Anxieux, craintif, lorsqu’il se sent menacé, le caméléon devient extrêmement mielleux, masquant ses angoisses en cherchant passivement la complicité. Il sabotera vos efforts, mais toujours de manière indirecte, favorisant les sous-entendus. « Si vous lui dites que vous n’appréciez pas son comportement et désirez qu’il change d’attitude, il se sentira évidemment menacé et risque de vous répondre : “Ce n’était qu’une blague !” La passivité cache l’agressivité », illustre le conférencier. Le caméléon porte une frustration profonde qui prendra divers chemins.

Aussi, le caméléon a tendance à se déresponsabiliser. « S’il se sent menacé, il peut vous accuser. En retard, il vous dira : “Vous ne m’aviez pas dit que c’était cette heure-là ! Pourquoi me donner un rendez-vous à cette heure, alors que vous savez que j’ai des enfants… qu’il y a du trafic…” Tout est de votre faute », souligne Mathieu Guénette.

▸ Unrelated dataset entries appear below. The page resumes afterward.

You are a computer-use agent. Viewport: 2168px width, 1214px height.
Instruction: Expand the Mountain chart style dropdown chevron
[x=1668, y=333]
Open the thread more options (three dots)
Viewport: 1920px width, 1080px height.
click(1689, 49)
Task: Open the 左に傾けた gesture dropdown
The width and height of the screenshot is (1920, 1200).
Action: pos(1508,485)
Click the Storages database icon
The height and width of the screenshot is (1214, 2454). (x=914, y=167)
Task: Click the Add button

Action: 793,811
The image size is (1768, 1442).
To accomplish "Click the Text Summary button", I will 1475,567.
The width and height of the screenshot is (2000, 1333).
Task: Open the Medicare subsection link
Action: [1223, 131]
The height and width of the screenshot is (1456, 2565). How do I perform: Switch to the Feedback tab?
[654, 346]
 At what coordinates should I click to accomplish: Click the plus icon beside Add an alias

Dans tous les cas, il faut rappeler le désir de l’aider, pour qu’il ne se sente pas menacé et éviter de le placer en position défensive. « Le caméléon craint d’être jugé. Donc, une bonne piste d’intervention est de l’inviter à exprimer son mécontentement. Toujours à propos du retard au rendez-vous, on peut lui dire ceci : “Ce ne doit pas être toujours facile pour vous en ce moment…” Et lorsqu’il exprime sa frustration, le renforcer positivement : “J’aime que vous exprimiez votre insatisfaction, de la sorte, on arrive à se parler”. Encore ici, la position base est très aidante », ajoute le conférencier.

Devant le caméléon, la position basse atteint sa limite lorsqu’il y a manque de respect. On lui rappellera qu’on a le sentiment de le traiter avec respect, que l’on trouve important ce respect comme base forte de la relation. « Et on pourra conclure en disant : “Pensez-vous que vous pourriez vous aussi me traiter avec respect ? Ce sera beaucoup plus facile pour moi de vous aider”, rappelant notre objectif ultime. » Évidemment, il s’agit ici d’éviter d’être soi-même sur la défensive ! Ainsi, si le caméléon critique négatif sur le service de votre clinique, mieux vaut lui répondre : « On essaie de donner le meilleur service, mais nous devons malheureusement travailler avec certaines contraintes », une explication qui diminuera le sentiment d’autorité que le médecin incarne, donnant moins de prise au caméléon pour renchérir et évitant les argumentations stériles. Dans tous les cas de figure, devant des personnalités difficiles, prendre du recul permet de ne pas se laisser atteindre personnellement et de conserver une approche empathique.